Mortgage real estate has its own characteristics that should be taken into account at the stage of applying for a loan. Despite the fact that such objects are the property of the borrower, they can only be disposed of with the consent of the bank. For example, many do not know whether it is possible to bequeath an apartment with a mortgage and how to do it. Considering the loan term (on average 25 years), this issue is of particular relevance.
Mortgage
If we consider in more detail what a mortgage is, then in fact it turns out that it is some form of collateral. The debtor pledges the property in his possession and receives funds in return, thus the credit institution guarantees itself the return of the issued funds. A person purchasing real estate in this way must keep in mind that if for some reason he is unable to repay the established payments, the bank will simply take the property as payment, no matter how much the debt is repaid.
A mortgage loan has some characteristics unique to it:
- the time period during which it can be repaid can reach 30 years;
- purpose, that is, it must be indicated what the amount spent on and the full address of the object that is being purchased;
- the interest rate of these loans is much lower than that of other loans;
- This loan is processed in accordance with mortgage legislation.

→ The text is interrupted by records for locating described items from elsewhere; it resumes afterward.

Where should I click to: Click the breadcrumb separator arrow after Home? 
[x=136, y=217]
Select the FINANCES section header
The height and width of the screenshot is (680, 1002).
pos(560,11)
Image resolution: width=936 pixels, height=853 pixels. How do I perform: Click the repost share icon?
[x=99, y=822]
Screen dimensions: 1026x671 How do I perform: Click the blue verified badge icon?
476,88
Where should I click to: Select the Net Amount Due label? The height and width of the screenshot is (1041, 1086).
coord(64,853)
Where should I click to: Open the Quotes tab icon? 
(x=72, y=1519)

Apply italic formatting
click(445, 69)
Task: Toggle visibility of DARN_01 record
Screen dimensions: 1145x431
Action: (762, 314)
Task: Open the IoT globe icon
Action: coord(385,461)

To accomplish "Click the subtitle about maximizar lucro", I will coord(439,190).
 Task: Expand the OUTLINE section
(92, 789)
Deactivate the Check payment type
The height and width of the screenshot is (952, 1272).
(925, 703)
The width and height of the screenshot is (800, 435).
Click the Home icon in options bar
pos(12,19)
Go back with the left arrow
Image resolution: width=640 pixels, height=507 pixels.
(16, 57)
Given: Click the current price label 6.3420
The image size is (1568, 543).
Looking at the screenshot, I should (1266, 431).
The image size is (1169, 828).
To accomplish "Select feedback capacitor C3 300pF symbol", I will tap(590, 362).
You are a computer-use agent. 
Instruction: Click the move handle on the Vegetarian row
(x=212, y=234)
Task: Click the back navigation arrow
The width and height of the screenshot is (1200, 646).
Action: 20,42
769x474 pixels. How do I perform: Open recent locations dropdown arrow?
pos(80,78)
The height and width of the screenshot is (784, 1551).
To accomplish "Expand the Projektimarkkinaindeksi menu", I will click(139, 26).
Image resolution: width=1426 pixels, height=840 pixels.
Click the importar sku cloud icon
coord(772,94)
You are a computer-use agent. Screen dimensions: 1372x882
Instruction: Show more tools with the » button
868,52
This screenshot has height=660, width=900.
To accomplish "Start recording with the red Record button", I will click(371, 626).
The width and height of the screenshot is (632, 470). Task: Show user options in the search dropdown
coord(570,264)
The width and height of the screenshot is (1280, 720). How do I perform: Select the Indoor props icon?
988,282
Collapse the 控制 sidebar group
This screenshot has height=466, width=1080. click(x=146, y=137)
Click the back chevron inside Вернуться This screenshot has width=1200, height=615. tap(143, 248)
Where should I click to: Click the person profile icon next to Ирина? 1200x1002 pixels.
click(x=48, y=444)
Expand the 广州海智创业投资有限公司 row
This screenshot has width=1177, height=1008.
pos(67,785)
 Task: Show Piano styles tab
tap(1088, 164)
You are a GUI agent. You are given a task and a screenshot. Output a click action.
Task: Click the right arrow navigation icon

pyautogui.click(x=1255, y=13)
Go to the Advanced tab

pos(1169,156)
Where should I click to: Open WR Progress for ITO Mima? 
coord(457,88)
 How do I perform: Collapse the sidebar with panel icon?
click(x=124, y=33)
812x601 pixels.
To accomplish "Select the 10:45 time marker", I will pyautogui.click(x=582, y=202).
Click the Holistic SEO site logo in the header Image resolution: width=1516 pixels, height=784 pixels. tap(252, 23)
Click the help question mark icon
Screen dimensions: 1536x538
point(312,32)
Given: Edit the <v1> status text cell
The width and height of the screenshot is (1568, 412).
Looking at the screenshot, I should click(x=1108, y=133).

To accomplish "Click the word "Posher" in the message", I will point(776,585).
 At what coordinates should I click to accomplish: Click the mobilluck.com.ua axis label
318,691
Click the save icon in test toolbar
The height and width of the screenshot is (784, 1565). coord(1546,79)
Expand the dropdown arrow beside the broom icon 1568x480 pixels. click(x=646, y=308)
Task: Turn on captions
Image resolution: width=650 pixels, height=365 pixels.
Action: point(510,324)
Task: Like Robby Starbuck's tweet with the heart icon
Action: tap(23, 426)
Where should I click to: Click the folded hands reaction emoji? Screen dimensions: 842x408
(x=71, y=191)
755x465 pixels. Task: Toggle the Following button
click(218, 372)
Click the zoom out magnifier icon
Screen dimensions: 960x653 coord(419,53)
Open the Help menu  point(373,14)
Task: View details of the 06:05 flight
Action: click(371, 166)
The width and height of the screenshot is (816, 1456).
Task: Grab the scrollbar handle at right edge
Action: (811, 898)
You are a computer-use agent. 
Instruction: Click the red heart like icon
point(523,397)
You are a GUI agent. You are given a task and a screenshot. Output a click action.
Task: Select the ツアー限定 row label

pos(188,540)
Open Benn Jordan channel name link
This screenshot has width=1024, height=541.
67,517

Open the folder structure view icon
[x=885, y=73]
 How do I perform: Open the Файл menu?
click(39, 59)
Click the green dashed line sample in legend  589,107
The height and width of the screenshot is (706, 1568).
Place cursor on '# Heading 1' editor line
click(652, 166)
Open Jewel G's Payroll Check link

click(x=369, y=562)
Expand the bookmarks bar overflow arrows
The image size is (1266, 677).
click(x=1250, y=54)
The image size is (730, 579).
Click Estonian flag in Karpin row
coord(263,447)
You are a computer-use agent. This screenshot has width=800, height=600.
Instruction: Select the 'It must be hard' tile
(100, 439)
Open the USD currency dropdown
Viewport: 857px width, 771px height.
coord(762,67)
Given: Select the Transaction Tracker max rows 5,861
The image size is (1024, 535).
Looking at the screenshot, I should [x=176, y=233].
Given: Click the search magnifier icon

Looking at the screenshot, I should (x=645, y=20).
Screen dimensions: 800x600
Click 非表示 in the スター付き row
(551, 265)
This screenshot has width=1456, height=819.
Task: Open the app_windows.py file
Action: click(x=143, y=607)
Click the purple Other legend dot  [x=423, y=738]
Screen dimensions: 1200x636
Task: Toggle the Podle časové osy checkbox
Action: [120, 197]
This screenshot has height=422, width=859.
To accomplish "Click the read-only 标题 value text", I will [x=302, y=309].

Another feature is that the item put up as collateral is the property of the borrower, but no specific actions are taken, for example, sale, etc. He won’t be able to do anything with her without the bank’s approval.
Making a deal
The paper preparation procedure consists of several stages:
- Verification of the owner's identity and legal capacity.
- Placing the signatures of the will-maker and the notary on the finished document.
- Registration of a document in a special register.
You need to start by providing the necessary documents. This:
- identification document (passport);
- information about heirs (full name, address and date of birth).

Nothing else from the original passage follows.